Donald Moss

In July 2023, we changed our name from AACC (short for the American Association for Clinical Chemistry) to the Association for Diagnostics & Laboratory Medicine (ADLM). The following page was written prior to this rebranding and contains mentions of the association’s old name. It may contain other out-of-date information as well.

1985 AACC Lectureship Award

Donald W. Moss will receive AACC National Lectureship Award, sponsored by Technicon Diagnostics Systems Division, Technicon Instruments Corp.

Dr. Moss has had an outstanding academic and professional career. He is currently professor of clinical enzymology at the Royal Postgraduate Medical School, University of London, and honorary biochemist to Hammersmith Hospital, London. He is also vice-dean of the Royal Postgraduate Medical School. His career has been quite productive, including contributing to over 140 publications and authoring four books, one of which has been published in Swedish, Russian, and French editions and another of which has been published in a Russian edition.
Dr. Moss received the M.A. from Cambridge University in 1957 and the Ph.D. in biochemistry (1967) and the D.Sc. degree (1976) from the University of London. His longstanding commitment to teaching has included a post as senior lecturer in clinical chemistry at Edinburgh University and honorary biochemist to the South Eastern Regional Hospital Board in Scotland. Dr. Moss has also served in the Royal Postgraduate Medical School as senior lecturer in chemical pathology, University of London, 1969–1972.

His distinguished career in research over the past 20 years has been concerned primarily with the biochemistry and chemical pathology of human alkaline phosphatase—in particular, in seeking to determine whether these ubiquitous enzymes are identical throughout the body or if instead there are organ-specific differences that can be exploited as an aid to differential diagnosis. He established that the alkaline phosphatases of small intestine and placenta are distinct from that in other organs, which also differ from one another but less markedly. Within each tissue, alkaline phosphatase exhibits considerable heterogeneity with respect to molecular charge and, to a lesser extent, molecular size. This has been shown to result from modification of a single enzyme, so that it is characteristic of that tissue, rather than from the presence of distinct phosphatase isoenzymes. These tissue-specific properties of the enzymes are retained when they are released into the circulation in disease, and early work on these properties revealed the hepatic origin of serum alkaline phosphatase in liver disease, which had earlier been the subject of much debate. Several of the techniques developed for studying phosphatase isoenzymes are now regularly applied in the analysis of blood specimens from patients to aid diagnosis of diseases of bone and liver. Studies of the substrate-specificity of the alkaline phosphatases have shown that these enzymes can hydrolyze pyrophosphate as well as orthophosphate substrates, contrary to earlier views, and have thus opened up new possibilities in the interpretation of the physiological role of the phosphatases.

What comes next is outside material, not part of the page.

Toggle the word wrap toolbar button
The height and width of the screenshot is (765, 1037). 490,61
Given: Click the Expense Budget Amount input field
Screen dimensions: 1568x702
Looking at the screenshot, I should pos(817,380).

His other research has mainly been concerned with the study of other enzymes of clinical interest, with the development of analytical methods for enzymes, and with the application of enzyme tests in general in diagnosis.

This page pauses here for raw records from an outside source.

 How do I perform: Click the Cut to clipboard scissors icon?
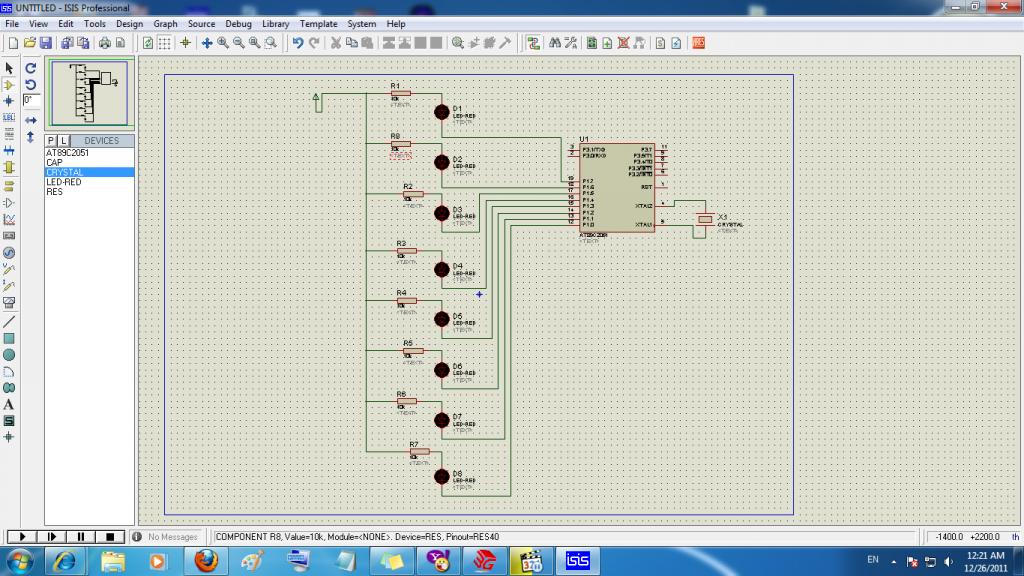[x=337, y=43]
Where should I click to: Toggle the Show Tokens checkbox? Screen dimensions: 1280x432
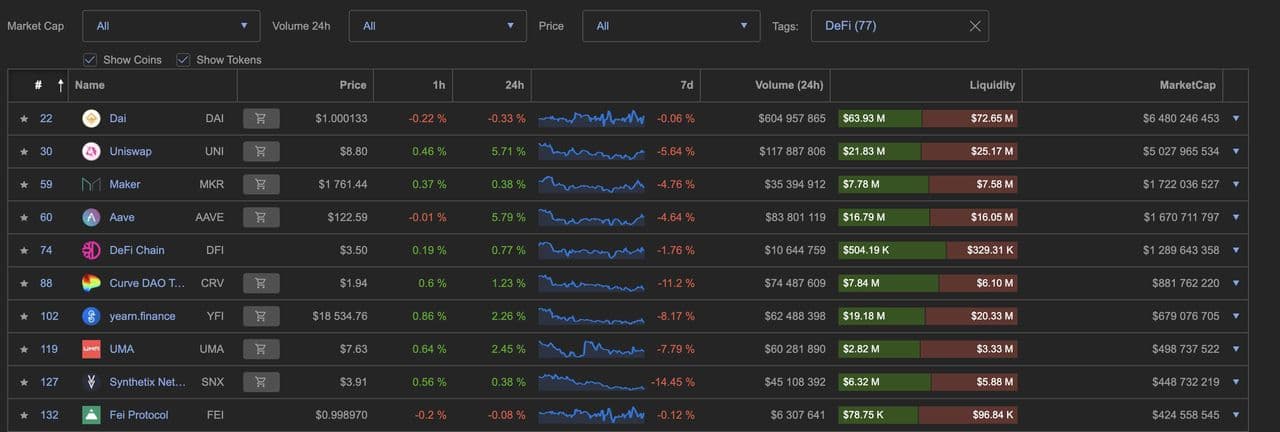point(183,60)
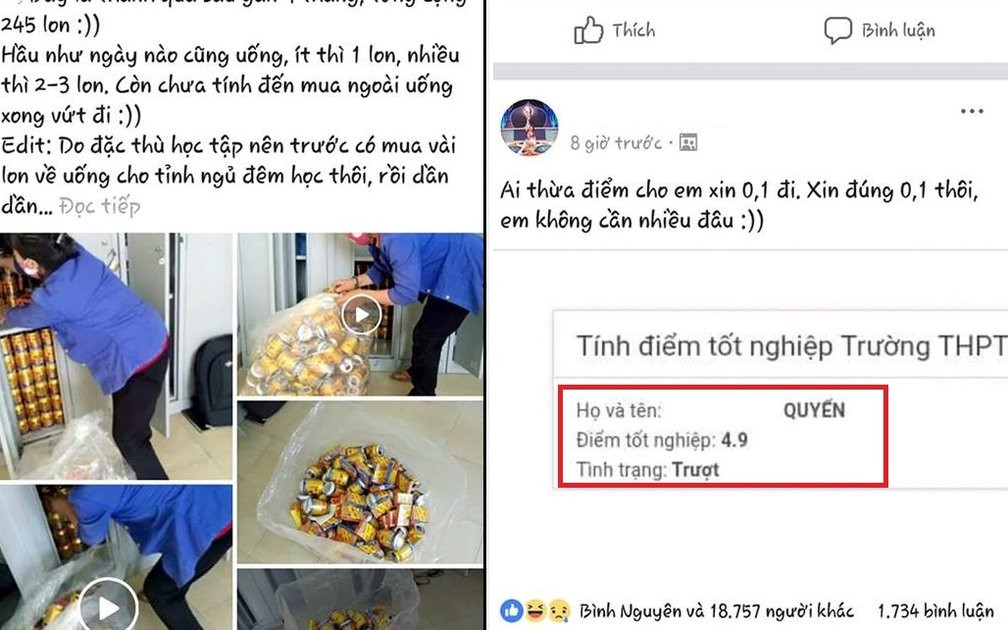Open the Tính điểm tốt nghiệp result image
1008x630 pixels.
click(780, 399)
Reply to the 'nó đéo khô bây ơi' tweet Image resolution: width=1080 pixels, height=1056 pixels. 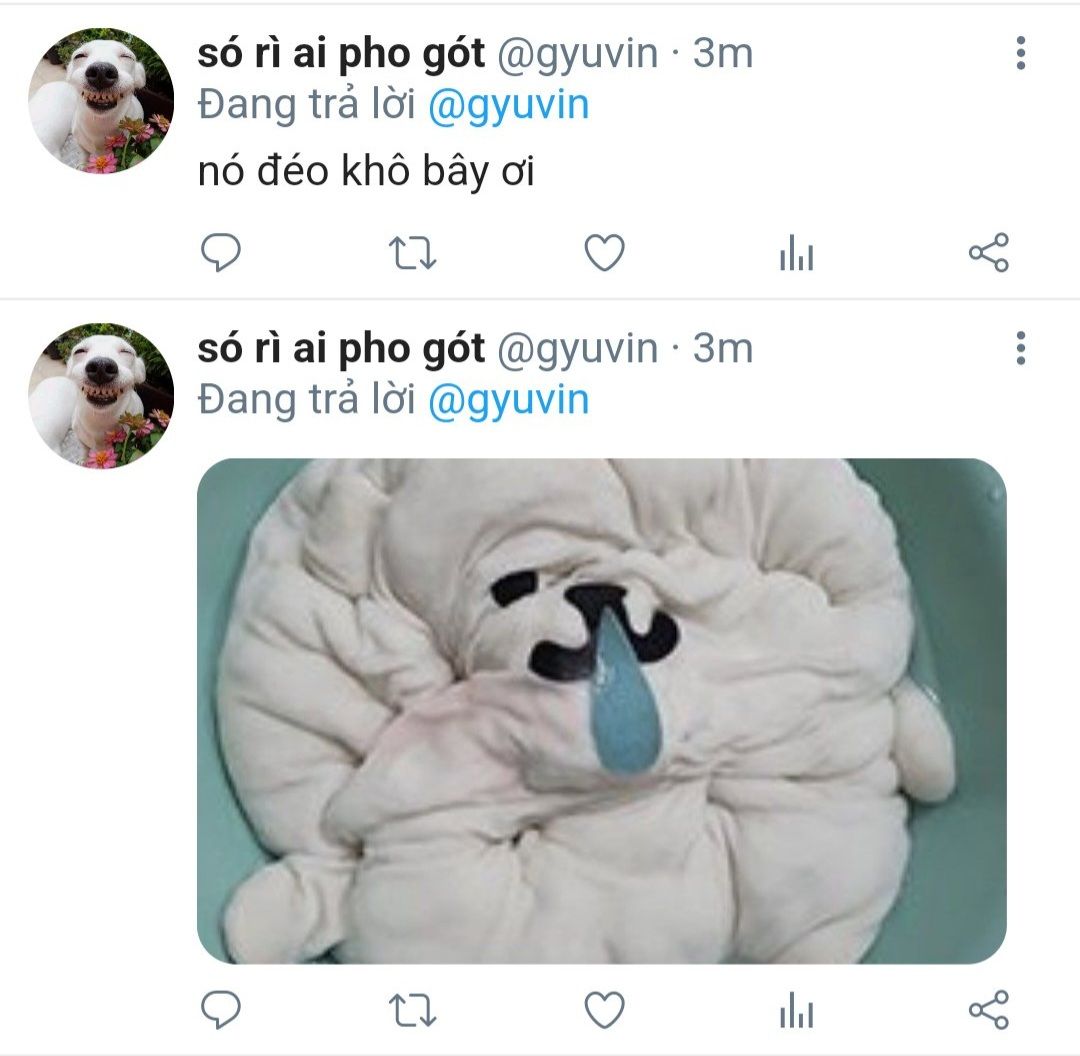(220, 252)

PScientific organizations of which Dr. Moss is a member include the Association of Clinical Biochemists; the Biochemical Society; and the Chemical Pathology Sub-group, Laboratory Developments Advisory Group, DHSS. He has also served on prestigious committees, including the Expert Panel on Enzymes of the International Federation of Clinical Chemistry, which he chaired for several years. He is currently president of the International Society for Clinical Enzymology. He has been symposium speaker at AACC national meetings several times in the past.